The Euro-Dollar (EURUSD) has hit a resistance zone before the New Trading Season.
The Euro-Dollar hit lows for 2018 on August 15, but quickly rebounded back to what was more-or-less the prevailing price level for July 2018. As the Holiday Getaway Season concludes and a new Trading Season begins after Labor Day in the United States, the Euro-Dollar’s future movement in September 2018 from a technical perspective does appear to have bearish inclinations.
EURUSD Daily Chart
EURUSD 4 Hour Chart
The main takeaways:
- The 10 day Relative Strength Index is coming closer to overbought conditions.
- Volumes from July and August 2018 are lower on a daily basis compared to the rest of the year.
- Hanging Man Candle with the Open and Close in the Resistance Zone.
- The bearish divergence on the 4 Hour Relative Strength Index with the price.
- Price came out of the Resistance Zone on the 4 Hour Chart.
All of these factors add up to a likely bearish scenario to come.
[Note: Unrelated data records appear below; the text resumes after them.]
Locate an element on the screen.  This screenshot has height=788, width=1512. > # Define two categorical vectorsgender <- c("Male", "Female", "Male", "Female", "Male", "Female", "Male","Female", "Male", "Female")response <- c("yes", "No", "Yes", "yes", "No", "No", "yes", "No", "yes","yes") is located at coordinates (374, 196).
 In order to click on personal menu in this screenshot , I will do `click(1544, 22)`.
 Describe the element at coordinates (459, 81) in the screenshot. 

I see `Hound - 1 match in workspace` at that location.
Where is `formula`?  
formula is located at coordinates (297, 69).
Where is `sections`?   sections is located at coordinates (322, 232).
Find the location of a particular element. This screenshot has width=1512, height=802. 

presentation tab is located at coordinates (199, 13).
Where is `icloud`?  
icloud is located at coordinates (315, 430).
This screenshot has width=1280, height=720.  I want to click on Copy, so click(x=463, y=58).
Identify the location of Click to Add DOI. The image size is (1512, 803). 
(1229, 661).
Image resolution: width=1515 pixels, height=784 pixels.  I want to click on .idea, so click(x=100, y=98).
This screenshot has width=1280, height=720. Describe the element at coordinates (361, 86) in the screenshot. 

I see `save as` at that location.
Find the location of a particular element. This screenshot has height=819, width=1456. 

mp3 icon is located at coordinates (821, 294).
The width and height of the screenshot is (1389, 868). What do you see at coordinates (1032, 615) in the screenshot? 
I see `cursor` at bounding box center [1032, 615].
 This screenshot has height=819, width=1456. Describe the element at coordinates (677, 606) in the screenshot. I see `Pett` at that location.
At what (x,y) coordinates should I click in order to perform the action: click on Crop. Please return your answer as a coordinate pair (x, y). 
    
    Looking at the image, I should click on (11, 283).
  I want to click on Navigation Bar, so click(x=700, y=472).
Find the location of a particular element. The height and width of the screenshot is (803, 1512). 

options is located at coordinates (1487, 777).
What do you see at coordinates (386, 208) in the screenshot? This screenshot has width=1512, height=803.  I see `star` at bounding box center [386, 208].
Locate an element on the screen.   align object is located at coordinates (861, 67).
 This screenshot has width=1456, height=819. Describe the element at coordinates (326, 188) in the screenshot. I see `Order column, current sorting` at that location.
The History of EURUSD Going from the End of August to September
To get an idea of what the transition is from the so-called “Dead Period” of the Northern Hemisphere Summer to the beginning of what is ostensibly a new trading season, a comparison was made as far as the EURUSD price movement from July 1 through August 31 and from September 1 through October 31.
The findings are that from 2006 going forward, the price is more likely to make a continuation in terms of direction in September through October from July through August. This trend has been bucked in the past three years (2015-17) and there was even greater directional movement from the Open on July 1, 2017 to the Close on August 31, 2017 compared to the Open on September 1, 2017 to the Close on October 31, 2017.
Considering the track record of the Euro-Dollar, based on recent trends and history going back to 2006, there is reason to believe that the directional movement that the slight upward movement (0.32% as of August 29, 2018) from July 1 through August 31 will be exceeded from September 1 through October 31. There is also support for the case to be made that bearish conditions will follow much like the past three years.
There’s a case to be made that the U.S. Dollar will strengthen against the Euro based on history and technical analysis alone.